• [Directions]: Some lines in the material below hold the word "computer". Copy all of them.

• [Data for analysis]:
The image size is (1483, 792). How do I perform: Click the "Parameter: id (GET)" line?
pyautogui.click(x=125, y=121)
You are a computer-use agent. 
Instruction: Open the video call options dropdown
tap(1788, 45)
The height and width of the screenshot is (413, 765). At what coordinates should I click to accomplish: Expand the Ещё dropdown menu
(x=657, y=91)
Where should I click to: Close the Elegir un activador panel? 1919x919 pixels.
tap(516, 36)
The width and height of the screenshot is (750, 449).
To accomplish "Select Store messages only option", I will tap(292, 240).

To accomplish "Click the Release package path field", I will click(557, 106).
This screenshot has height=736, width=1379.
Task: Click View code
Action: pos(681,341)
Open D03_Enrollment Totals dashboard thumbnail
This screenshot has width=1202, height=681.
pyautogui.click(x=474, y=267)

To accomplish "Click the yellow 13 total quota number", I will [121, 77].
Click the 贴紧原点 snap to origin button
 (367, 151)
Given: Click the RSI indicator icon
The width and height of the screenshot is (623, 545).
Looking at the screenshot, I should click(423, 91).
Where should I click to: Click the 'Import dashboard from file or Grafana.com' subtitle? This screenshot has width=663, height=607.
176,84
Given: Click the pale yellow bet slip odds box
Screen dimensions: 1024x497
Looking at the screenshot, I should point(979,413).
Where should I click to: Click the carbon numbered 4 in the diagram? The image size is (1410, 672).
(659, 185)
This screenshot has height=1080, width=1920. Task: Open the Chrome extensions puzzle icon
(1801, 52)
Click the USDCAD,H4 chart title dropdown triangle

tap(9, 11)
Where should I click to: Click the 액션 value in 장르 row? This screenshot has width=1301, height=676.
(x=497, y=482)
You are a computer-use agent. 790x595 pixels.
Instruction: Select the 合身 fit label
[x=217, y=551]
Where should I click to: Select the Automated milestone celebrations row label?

• [Solution]:
You are a computer-use agent. 
You are a computer-use agent. 790x595 pixels.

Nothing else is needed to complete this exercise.